When I think about reading the Bible I often liken it to walking through a forest, full of varying trees and leaves. As you stroll through the wood you can enjoy both the particularities and as well as the wider views. Matthew 15:21-39 can best be enjoyed from a wide-eyed view because these three scenes (the Canaanite Woman, the Healings in the Decapolis, and the Feeding of the Four Thousand) tell one story. What is that story? The Kingdom of God has not come to conquer the gentiles but to include them.
Jesus had just finished debating the Pharisees fallacious understanding of their traditions and Jesus grew weary. So as all people do when exhausted, Jesus sought out rest. He retreated to the gentile region of Tyre and Sidon. Jesus had hoped that He might find rest in this foreign land. Instead all that He found was a world crying out for a savior. Matthew presents to us first this Canaanite woman. Now this is an odd title that Matthew gives to us. This woman was spoken of in Mark’s gospel as the “Syrophoenician” woman in Mark 7:26. Why would Matthew make this unique term, Canaanite, her designation?
We must remember that the primary audience of Matthew’s Gospel were Jewish-Christians. For them, the word Canaanite would carry as much negative baggage as our modern day “Nazi” or “ISIS member”. (cf. Exodus 23:32-33; Judges 1:28). But notice that this woman does not allow her status as a Canaanite to stop her from coming to Christ. She comes to Christ and says the last thing anyone expected, “Have mercy on me, O Lord, Son of David…” (Matt. 15:22 ESV) Her first words reveal a heart of humility. She is not exclaiming to Christ all the reasons He ought to hear her or grant her the request she brings. She presents no claims of self-righteousness, but a cry from the depths of her soul. Christ had heard this very same cry before from two blind men whom He had healed earlier (cf. Matt. 9:27). She also calls Him “Son of David”, which is most interesting. Here we have Christ fleeing from a Jewish region because of the Pharisees inability to acknowledge His words and identity, and now in the land of gentiles, Christ finds someone of the wrong background declaring the right things. The Canaanite woman appealed to His identity for her hope. She hoped that He would succeed where everyone else had failed.

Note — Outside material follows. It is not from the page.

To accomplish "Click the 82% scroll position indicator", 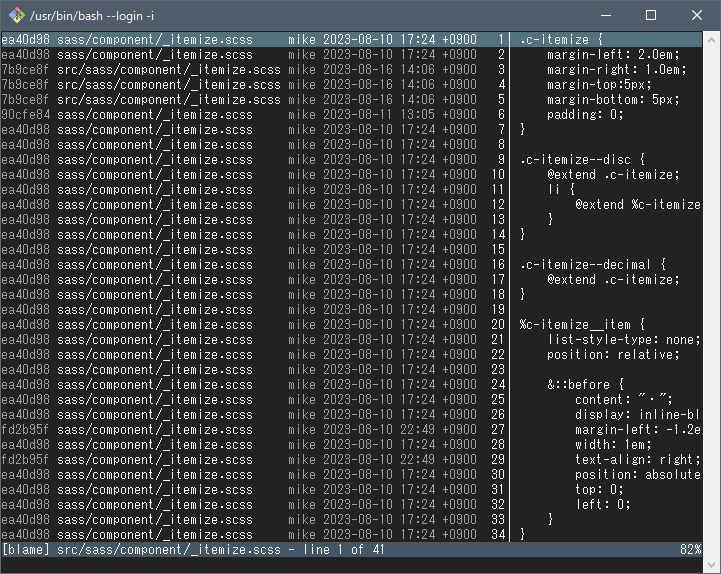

But here Jesus does the unexpected. He doesn’t even say a word to her. In fact when He does respond, He speaks to the disciples alone. Jesus reminds them of the focus of His mission in this sentence, “I was sent only to the lost sheep of the house of Israel.” (Matt. 15:24 ESV) As modern Christians we sometimes forget the tremendous privilege we have in being invited into the family of God, and united to Christ by faith as illustrated in baptism. When Christ is speaking to this woman He is doing so within a particular point in the history of redemption. Jesus had not yet been crucified, or resurrected. The glory of Pentecost in the Spirit inaugurating the world-wide mission of Christ had not yet begun. Here Christ was at work focusing primarily in Israel. So for those reasons, this woman was not in His immediate focus. And yet she cries out appealing to Christ’s compassion, “Lord, help me!” (Matt. 15:25 ESV) Again Jesus says the unexpected, “It is not right to take the children’s bread and throw it to the dogs.” (Matt. 15:26 ESV)
Now she had a choice. Would she respond in bitterness? Would she respond with a false or superficial faith? Would these obstacles temper her heart strengthening and hardening her faith so that she would still gaze at Christ? She submitted to Him. She recognized His identity and her own before Him, and trusted in Him. Such trust is at the essence of faith. Are you trusting in Christ today? Are you appealing to His mercy trusting in whatever He gives or is bitterness taking root in your heart? We can only hope to benefit from the work of Christ when we admit our spiritual bankruptcy before the Lord, our inability and unworthiness. I encourage you to draw near to Christ with your broken hearts, with your lifeless situation and call out to our King. He is gentle and lowly of heart and will never turn you away.